The problem then, is transferring the two separate viewpoints from the graphic accelerator cards to the user. This requires specialised hardware, as a standard monitor display cannot handle more than one viewpoint, at a time, in most situations. It can handle two viewpoints together in some situations, but again specialised viewing hardware is necessary in addition, to decode the images produced.


Stereoscopic HMD

The head mounted display is the oldest of the stereoscopic displays. Originally not even head mounted, but held on a ceiling or floor mounted boom due to their immense weight, they consist of a unit which is worn on the head. The originals were like crash helmets with ovens strapped on top. Modern variants are not much bigger or heavier than a pair of spectacles.

A stereoscopic HMD has a separate monitor display for each eye. Typically these are LCD or plasma based nowadays, and recreate the world for that eye's point of view only, blacking out the glare of the image as it passes over the nose, and blacking out outside light. Sometimes, as with the HMD pictured, the light suppression system is removable so that the HMD can be used without restricting access to the outside physical world.

Shutter Glasses

Shutter glasses work with shutters that switch on and off many times a second, alternating between the eyes. This happens too quickly for your brain to process it, but forces a situation whereby whenever one eye is looking at the display, the other is looking at a black, closed shutter. The shutter glasses and the display system ? monitor, holoprojector, retinal laser etc ? work in tandem, either through wires, or more commonly now, Wi-Fi. The shutter glasses sync their shuttering speed precisely to the refresh rate of the display system, so that the display can show images appropriate to the left and right eyes, at appropriate times.

They are a counter to the problems with doubling the view frustrum. Rather, the graphics hardware alternates between the two views like toggling a switch. The result is you still perceive the same fps as a single display, but you are seeing it through alternate eyes.

Thankfully, this trick works because the brain is intelligent enough to piece the images together seamlessly.

Anaglyph Glasses

Anaglyph glasses are basically those 'cheesy' glasses the public generally thinks of when they picture 3D.Anaglyphs are based on a visual display method that uses colour differentiation to take a single video stream and split it into two channels before it reaches the eye. Typically it utilises filter glasses that mask one eye with a red tint, and the other with a blue or green tint. When a video source is played that is half green, half red, slightly offset, each filter allows one half of the image to pass. The two images are the same scene, slightly offset from one another, which again the brain reassembles into a single stereoscopic image.

An advantage of anaglyph glasses is that from one displayed image source, an entire roomful of people with glasses can see the 3D effect.

Polarized Glasses

Polarised glasses are not really so different from shutter glasses. The key difference is that both sides are half-shuttered all the time; they do not flick off and on. Instead they are polarised such that each half can only accept light beams whose wavelength is in a precise alignment. Typically, the left eye looks through vertical polarizing film, right eye looks through horizontal polarizing film.

Two projectors are used with polarised glasses, bringing us back to the two view frustrums issue and a halving of fps again.
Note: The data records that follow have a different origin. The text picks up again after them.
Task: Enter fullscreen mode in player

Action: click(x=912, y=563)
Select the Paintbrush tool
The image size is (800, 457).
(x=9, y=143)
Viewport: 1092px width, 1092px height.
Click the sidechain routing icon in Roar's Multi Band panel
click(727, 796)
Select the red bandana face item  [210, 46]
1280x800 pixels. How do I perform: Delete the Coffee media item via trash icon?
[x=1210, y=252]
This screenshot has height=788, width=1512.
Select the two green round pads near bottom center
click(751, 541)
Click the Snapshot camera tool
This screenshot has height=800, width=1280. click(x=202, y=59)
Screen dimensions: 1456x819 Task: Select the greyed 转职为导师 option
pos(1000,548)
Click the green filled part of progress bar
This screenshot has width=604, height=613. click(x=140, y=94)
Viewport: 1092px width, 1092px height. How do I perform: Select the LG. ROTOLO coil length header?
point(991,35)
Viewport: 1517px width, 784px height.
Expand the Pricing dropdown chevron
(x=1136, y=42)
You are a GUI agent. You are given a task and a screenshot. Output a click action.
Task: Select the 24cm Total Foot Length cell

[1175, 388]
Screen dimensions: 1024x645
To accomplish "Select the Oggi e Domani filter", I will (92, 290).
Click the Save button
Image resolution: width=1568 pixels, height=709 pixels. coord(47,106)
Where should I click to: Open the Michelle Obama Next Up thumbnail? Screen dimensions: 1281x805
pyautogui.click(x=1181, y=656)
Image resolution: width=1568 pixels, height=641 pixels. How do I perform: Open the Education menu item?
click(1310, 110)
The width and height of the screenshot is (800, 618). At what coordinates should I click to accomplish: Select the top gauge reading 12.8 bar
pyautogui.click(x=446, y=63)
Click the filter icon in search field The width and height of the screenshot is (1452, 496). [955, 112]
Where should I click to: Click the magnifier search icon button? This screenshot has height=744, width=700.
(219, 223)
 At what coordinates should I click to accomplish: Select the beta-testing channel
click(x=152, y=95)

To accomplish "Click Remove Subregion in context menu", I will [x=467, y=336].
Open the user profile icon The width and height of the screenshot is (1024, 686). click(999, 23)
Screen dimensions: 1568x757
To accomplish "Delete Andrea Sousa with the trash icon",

One projector projects light which has a vertical waveform, the other projector, a horizontal waveform. The two images are out of sync with one another, with one image destined for the left eye, the other for the right eye. If a user looks at the projected images without the filter, they see a confusing jumble of two not-quite-aligned images superimposed and offset, for every item on the display, in the sam manner as occurs with anaglyphs.

An advantage of polarised glasses is that like with analgyphs, an entire room full of users can witness the same image, passively in 3D from a single projector source. Of course, this analogy fails if the view is to be interactive.